▶ [What to work on]: Go over the records and count each line that has the string "second". Give the number and nothing else.

Stored data entries:
########################################
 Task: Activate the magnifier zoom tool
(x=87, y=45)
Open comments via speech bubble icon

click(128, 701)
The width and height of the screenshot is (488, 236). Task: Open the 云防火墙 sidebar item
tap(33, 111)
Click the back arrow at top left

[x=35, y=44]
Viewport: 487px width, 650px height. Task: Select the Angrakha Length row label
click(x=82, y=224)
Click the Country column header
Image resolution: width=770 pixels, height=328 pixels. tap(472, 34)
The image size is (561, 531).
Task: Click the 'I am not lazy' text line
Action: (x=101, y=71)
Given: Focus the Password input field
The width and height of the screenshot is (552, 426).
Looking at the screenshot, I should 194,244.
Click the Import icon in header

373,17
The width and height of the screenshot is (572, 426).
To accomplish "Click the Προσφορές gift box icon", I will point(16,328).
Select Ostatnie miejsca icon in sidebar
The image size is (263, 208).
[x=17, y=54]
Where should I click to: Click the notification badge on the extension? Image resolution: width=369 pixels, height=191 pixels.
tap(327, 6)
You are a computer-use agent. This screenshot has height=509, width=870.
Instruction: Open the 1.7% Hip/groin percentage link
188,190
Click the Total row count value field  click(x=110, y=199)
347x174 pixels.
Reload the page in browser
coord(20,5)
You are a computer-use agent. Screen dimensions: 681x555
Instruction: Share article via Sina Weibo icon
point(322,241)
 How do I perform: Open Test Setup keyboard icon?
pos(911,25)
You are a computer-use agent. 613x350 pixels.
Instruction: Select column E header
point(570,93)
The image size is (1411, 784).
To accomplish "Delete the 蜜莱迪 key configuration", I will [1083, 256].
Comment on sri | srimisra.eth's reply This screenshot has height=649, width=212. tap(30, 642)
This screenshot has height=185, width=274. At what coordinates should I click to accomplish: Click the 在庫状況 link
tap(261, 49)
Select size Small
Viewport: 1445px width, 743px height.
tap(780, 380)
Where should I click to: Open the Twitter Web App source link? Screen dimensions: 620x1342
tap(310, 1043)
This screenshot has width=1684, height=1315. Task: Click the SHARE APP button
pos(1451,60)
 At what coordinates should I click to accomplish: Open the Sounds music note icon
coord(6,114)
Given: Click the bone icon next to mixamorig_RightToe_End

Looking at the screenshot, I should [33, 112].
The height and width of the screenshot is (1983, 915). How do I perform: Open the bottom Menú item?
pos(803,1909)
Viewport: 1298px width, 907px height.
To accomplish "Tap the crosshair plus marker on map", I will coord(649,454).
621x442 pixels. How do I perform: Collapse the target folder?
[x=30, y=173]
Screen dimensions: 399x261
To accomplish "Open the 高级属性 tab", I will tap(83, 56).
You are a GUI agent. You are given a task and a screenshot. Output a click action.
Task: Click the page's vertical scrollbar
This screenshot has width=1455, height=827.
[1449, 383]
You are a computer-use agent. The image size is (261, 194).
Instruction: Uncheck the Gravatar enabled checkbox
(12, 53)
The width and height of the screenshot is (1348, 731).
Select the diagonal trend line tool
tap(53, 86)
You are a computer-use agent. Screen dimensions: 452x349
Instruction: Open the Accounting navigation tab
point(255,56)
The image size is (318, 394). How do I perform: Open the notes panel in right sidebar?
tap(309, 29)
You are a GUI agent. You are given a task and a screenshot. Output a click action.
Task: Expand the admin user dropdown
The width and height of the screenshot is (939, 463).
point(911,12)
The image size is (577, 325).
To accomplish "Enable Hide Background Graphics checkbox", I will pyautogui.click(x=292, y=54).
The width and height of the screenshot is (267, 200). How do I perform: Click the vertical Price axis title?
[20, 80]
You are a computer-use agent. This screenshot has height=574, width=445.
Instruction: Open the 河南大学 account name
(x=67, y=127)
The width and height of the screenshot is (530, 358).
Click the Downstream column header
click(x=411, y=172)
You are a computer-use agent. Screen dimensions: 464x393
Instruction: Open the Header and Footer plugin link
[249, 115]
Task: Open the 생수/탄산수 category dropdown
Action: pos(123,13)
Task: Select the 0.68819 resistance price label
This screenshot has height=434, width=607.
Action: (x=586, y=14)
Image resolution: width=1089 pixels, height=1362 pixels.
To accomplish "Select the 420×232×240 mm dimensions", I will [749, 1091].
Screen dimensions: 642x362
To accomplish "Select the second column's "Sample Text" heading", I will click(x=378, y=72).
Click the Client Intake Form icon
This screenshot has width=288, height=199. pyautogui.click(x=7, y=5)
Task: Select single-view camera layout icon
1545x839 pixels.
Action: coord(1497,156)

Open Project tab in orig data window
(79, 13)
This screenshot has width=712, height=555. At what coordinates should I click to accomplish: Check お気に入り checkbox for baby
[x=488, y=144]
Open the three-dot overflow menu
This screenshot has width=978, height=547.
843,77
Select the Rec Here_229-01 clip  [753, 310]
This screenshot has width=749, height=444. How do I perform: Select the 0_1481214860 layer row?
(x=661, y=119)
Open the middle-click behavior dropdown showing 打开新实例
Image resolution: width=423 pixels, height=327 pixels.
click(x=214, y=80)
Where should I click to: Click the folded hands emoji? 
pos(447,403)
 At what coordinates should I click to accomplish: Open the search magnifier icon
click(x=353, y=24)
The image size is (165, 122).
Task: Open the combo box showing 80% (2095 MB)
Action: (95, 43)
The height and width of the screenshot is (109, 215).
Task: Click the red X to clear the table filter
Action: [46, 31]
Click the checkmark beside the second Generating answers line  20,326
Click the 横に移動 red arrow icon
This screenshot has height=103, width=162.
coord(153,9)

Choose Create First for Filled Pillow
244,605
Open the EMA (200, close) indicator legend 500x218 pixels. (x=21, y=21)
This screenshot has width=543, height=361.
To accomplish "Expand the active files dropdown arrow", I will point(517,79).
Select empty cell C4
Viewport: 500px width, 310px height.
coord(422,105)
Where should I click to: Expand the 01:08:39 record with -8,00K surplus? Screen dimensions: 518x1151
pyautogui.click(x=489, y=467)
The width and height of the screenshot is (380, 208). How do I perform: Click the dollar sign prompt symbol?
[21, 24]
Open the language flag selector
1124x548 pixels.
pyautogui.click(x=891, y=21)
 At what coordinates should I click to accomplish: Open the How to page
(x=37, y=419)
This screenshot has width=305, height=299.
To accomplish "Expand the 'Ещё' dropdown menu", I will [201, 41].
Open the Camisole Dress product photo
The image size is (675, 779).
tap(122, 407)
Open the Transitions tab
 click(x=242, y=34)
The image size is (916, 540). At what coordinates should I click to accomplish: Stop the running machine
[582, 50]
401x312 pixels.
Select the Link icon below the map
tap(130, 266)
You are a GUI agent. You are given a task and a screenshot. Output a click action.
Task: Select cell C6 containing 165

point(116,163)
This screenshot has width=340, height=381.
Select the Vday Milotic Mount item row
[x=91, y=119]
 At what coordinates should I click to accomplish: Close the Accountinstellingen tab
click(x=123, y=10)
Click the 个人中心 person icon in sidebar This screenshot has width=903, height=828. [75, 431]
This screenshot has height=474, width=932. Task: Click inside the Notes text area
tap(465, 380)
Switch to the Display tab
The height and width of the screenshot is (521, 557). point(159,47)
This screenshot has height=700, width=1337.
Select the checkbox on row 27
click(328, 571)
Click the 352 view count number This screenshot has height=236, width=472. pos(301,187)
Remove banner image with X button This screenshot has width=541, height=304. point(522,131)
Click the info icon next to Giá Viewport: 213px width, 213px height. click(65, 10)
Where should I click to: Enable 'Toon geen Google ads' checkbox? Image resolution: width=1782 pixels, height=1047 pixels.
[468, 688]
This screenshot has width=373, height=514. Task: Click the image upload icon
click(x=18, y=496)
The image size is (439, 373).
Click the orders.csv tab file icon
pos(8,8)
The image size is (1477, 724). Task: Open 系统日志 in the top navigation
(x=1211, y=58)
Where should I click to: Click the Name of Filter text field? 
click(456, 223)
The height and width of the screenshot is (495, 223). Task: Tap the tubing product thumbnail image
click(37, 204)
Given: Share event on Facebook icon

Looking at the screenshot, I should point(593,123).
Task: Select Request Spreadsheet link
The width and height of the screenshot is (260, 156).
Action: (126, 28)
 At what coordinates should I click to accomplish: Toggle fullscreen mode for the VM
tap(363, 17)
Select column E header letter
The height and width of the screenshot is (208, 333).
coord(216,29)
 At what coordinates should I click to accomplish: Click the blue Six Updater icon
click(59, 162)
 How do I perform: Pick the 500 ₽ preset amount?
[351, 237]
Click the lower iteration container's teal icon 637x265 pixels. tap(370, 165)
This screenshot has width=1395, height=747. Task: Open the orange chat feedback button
########################################
▶ [Answer area]: 2